Dataset records:
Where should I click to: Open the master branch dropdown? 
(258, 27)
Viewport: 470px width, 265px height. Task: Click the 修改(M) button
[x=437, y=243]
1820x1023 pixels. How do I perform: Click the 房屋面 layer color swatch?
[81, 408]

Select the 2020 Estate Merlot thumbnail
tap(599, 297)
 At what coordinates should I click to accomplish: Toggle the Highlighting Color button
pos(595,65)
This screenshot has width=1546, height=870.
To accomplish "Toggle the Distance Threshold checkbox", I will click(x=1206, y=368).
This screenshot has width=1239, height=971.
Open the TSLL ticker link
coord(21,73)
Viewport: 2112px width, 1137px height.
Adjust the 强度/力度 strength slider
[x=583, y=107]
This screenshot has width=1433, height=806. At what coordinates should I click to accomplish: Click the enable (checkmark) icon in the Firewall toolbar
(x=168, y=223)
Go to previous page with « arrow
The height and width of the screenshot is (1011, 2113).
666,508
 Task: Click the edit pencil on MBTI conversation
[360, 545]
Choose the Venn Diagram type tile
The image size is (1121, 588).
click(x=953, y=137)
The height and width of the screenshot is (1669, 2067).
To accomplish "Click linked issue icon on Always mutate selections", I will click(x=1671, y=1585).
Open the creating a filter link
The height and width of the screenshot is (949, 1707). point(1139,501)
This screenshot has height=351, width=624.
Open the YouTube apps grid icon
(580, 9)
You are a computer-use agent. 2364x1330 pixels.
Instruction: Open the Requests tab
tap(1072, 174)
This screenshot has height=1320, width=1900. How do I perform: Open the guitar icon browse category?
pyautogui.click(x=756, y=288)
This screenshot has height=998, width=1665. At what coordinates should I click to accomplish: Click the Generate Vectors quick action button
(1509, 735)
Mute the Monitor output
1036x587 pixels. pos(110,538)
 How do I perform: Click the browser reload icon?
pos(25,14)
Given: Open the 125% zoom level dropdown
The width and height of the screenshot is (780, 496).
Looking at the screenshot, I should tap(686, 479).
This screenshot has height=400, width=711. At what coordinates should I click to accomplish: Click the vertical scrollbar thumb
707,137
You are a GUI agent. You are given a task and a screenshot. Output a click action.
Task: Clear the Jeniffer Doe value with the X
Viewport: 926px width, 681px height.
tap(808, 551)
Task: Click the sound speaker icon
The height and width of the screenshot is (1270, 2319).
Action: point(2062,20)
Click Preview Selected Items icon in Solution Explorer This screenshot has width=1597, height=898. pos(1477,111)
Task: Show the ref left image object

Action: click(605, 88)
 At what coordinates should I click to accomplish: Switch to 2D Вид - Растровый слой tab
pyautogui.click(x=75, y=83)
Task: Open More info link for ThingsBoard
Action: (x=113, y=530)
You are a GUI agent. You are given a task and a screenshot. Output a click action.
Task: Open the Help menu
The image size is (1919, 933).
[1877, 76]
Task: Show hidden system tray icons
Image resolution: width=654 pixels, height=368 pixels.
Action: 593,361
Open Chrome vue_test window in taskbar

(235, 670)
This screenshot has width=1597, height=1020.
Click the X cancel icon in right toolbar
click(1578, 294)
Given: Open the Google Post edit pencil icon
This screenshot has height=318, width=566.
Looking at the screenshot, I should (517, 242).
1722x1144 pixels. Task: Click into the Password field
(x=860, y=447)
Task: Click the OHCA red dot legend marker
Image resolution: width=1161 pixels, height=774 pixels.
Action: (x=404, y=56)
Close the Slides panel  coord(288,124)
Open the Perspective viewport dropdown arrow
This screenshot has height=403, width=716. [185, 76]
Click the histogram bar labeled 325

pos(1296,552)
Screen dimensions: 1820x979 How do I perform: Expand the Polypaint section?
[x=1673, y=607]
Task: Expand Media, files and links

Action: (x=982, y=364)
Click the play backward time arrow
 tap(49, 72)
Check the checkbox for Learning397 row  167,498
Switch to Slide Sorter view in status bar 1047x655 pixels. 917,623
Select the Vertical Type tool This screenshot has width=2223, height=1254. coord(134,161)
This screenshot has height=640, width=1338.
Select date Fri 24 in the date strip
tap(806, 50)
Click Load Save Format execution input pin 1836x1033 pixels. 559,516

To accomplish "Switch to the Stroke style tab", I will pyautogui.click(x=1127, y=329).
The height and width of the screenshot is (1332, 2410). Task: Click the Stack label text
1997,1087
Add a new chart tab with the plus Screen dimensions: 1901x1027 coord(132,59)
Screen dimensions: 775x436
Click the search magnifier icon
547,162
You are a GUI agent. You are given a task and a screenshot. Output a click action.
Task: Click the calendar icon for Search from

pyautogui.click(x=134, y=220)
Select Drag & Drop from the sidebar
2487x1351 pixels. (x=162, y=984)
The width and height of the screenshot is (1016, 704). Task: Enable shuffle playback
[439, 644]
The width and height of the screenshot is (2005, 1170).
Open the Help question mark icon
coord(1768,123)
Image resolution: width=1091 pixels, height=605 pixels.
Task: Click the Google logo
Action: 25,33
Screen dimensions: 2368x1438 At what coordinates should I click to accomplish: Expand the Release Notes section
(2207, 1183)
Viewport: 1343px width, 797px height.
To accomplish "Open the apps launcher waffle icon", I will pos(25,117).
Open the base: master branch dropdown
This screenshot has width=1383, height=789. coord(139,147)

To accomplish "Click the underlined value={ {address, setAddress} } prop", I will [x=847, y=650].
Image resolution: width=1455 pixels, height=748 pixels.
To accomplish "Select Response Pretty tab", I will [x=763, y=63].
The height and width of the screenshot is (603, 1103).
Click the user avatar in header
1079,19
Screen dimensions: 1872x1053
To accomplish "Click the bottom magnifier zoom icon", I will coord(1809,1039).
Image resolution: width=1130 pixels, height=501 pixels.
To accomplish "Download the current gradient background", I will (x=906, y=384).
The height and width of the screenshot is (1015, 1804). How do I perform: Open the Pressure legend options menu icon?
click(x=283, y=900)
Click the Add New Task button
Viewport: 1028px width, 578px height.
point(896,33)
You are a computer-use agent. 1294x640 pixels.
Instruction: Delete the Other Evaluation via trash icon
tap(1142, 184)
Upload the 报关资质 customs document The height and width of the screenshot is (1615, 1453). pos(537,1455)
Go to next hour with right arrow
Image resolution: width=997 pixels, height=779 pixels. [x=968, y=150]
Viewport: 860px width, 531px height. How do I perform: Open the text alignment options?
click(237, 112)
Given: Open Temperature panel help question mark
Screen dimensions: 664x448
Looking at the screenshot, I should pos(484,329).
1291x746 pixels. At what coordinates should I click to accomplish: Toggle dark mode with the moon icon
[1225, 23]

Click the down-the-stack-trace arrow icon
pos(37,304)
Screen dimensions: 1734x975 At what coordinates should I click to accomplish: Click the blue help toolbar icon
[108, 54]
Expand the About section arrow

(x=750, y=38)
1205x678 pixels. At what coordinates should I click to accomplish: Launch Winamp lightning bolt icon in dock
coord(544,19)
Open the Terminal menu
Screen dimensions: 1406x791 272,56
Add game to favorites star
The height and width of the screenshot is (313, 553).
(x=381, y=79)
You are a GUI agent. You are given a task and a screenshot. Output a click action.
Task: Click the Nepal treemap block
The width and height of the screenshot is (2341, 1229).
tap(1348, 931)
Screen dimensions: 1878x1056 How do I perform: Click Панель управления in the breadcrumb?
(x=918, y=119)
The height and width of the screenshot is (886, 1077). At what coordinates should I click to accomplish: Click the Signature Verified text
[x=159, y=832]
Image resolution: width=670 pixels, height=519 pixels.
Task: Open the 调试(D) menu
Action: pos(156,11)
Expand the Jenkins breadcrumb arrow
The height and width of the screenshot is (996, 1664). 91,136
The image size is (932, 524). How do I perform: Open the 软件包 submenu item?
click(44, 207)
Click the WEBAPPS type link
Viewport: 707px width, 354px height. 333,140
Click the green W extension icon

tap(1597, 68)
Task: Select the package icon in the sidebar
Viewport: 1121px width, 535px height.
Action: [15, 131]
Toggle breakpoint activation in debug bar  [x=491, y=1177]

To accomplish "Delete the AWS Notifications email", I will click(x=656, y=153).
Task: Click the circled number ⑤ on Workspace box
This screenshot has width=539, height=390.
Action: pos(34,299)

Required work: What lines in the material above contain the word "panel"? Copy them out.

Solution for this task:
Close the Slides panel  coord(288,124)
Given: Open Temperature panel help question mark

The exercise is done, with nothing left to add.